Peter Nero and The Philly Pops
"Swinging in the New Year"
The Kimmel Center for the Performing Arts
December 31, 2010
Peter Nero is that rare musician who can negotiate between classical forms, the jazz idiom, popular music and light-hearted humor, generating great energy in his co-musicians and audiences. So it was an inspired touch for him to add a New Year's Eve concert to the already packed schedule of performances of the Philly Pops which, in a few short years, has become a staple and legend on the Philadelphia music scene. There is no doubt that, given this stellar performance before a packed house, many Philly New Years to come will be ushered in by the Pops.
This concert, featuring vocals by Broadway diva Debbie Gravitte, provided a well-attuned mixture of swing era arrangements, Broadway blockbusters, and extended suites, ending up with the trademark clap-along and the first-time New Year honk-along, with the audience's kazoo-sounding honkers accompanying Sousa marches and ending, of course, with a Guy Lombardo-esque "Auld Lang Syne." The concert, which ran without intermission from 8:00 to 9:30 pm warmed up an audience of mostly mid-life and senior Philadelphians, and then left them to their own devices for the midnight ritual. Joy is quite a different emotion from the sensory overload that currently passes as pleasure, and Nero was quite determined to achieve the former effect, a welcome contrast to the almost obscene rap music that at least one TV station activated to herald the arrival of 2011.
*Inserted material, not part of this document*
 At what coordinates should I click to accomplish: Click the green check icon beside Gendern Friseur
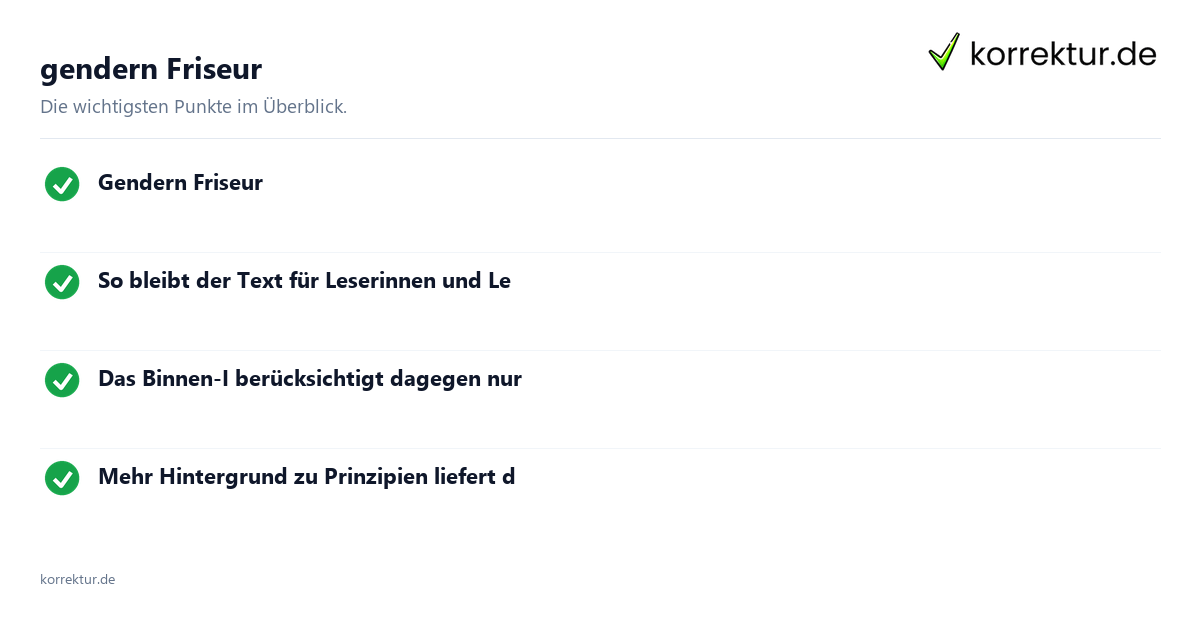coord(62,184)

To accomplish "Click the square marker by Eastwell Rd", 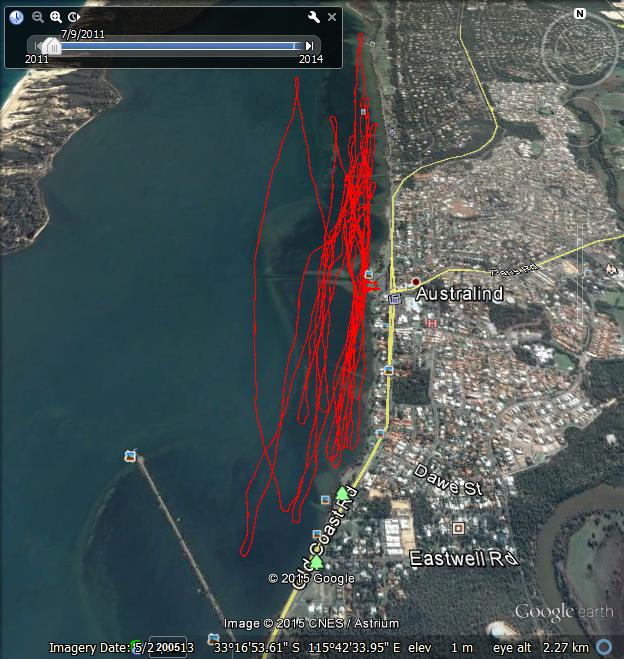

For some jazz aficionados, listening to an orchestra of this caliber working up standards on a grand scale in concert can be a natural high. The Pops' corps of instrumentalists includes sterling members of the Philadelphia Orchestra and show orchestras, seeded with a great rhythm section and some terrific jazz players like bassist Mike Barnett; saxophonists Ron Kerber
and Joe Rotella; trumpeter Ken Brader; and trombonist Brian Pastor
. It's always remarkable to hear how the Pops maintains the precision of a world-class orchestra while swinging in the best jazz tradition. Add to that Nero's piano virtuosity and Gravitte's ability to spice up Broadway-style singing with a nuanced jazz sense, and you've got the makings of a memorable feast of holiday fare.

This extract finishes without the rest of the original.